Without sufficient vitamin D levels, our bodies also can't properly process other vitamins and minerals, like calcium. We need vitamin D to form the hormone calcitriol, which we use to absorb calcium from our diet. Without adequate levels of calcitriol our bodies will take calcium from the stores in our bones, which weakens our skeleton and prevents strong, new bone from forming.

But wait, there's more. Low vitamin D levels have also potentially been linked to an increased risk of multiple sclerosis, heart disease, flu, infection and autoimmune diseases like rheumatoid arthritis, type 1 diabetes and inflammatory bowel disease.

It's little wonder then that maintaining sufficient vitamin D levels has everyone’s attention. UK health guidelines recommend supplementing vitamin D, but is that necessary in Australia where the weather tends to be on our side?

Unfortunately, it’s becoming increasingly clearer that many Aussies aren’t making enough vitamin D either.  Less time spent outdoors (especially as we get older) has reduced our exposure to the sun which has resulted in falling levels of vitamin D.

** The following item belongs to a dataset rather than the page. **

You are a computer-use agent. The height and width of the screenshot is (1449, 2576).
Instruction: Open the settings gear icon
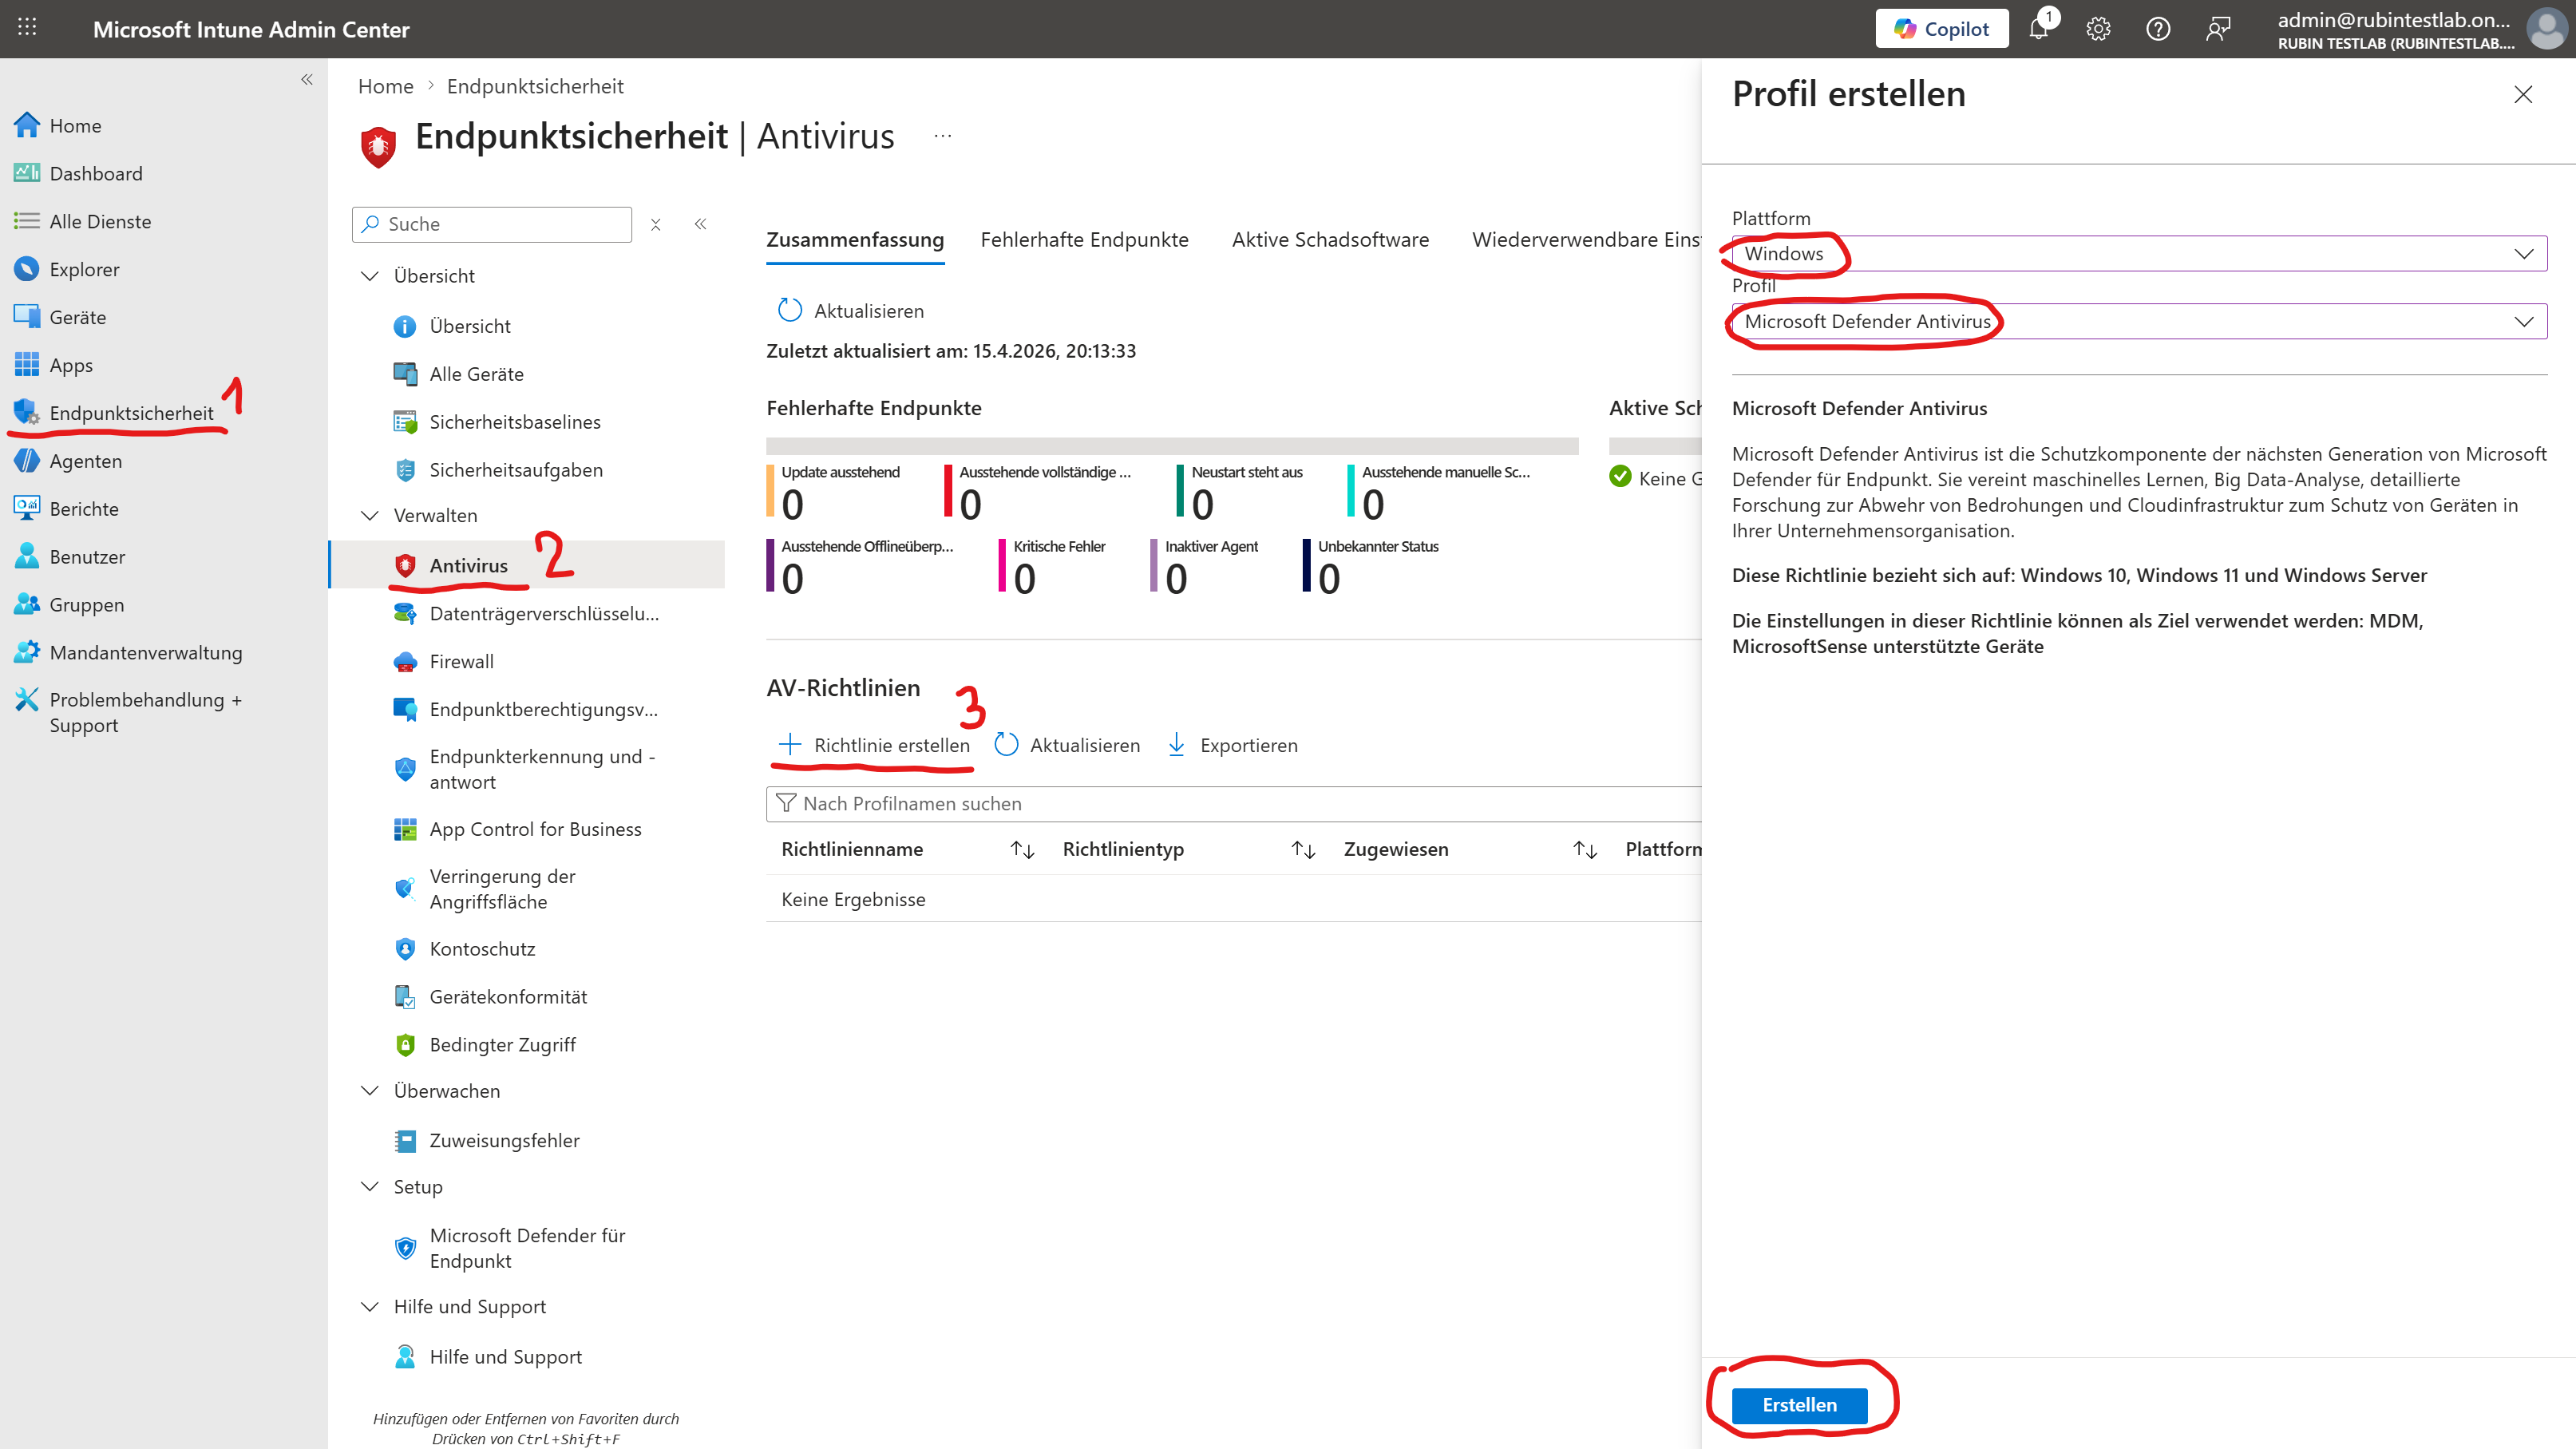pyautogui.click(x=2098, y=29)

What does a vitamin D deficiency feel like?

You may not notice that you’re lacking in vitamin D because the symptoms of a deficiency are so easily attributable to other causes. Look out for things like aching muscles and bones, poor wound healing, low mood, trouble sleeping, hair loss, excess sweating and general fatigue.

If you think you may at risk, check with your health care provider to have your levels checked and discuss your options.

Get a daily boost

Even if you’re feeling fine, it’s a good idea to give yourself a daily vitamin D boost. Food sources include:

  • canned tuna
  • sardines
  • cod liver oil
  • beef liver
  • cheese
  • egg yolk
  • mushrooms
  • shellfish 

But the best way to get your daily dose of vitamin D is from UVB radiation from the sun. The Cancer Council advises that when the UV Index is 3 or above, most people will get adequate vitamin D from just a few minutes outdoors, most days of the week. If you’re going to be spending more than a few minutes outside on these days, remember to apply your sunscreen. 

When the UV index falls below 3 (such as in late autumn and winter), the recommendation is to spend time outside in the middle of the day with some skin uncovered. Healthy Bones Australia recommends two to three hours per week for anyone living in the southern part of Australia (that means south of Brisbane or Geralton if a line was drawn across the country).

You can check the UV index for your area on the bom.gov.au website. It will be listed alongside the forecast for the day. You can also download the Cancer Council’s SunSmart app to your smartphone. 

Embrace the quiet outdoors

Give your vitamin D levels a fighting chance and up the time you spend outdoors. For some this will be a welcome thing to do, but others may struggle. Not everyone enjoys things like walking, fishing, camping, gardening, tennis, hiking or golfing – and that’s okay. 

If you’d rather be reading than getting active in the sunshine, why not simply take your book outside? You could also try eating your breakfast or lunch al fresco each day. To make this a more enticing proposition, set up a table and some comfortable chairs close to the house. You’ll soon find yourself venturing out there to do everyday things like chop the veggies for dinner, enjoy your morning cup of tea, take a phone call, watch the birds or check your emails.

In fact, once you get into the habit of taking yourself outside more often, you’ll wonder why you ever spent so much time inside.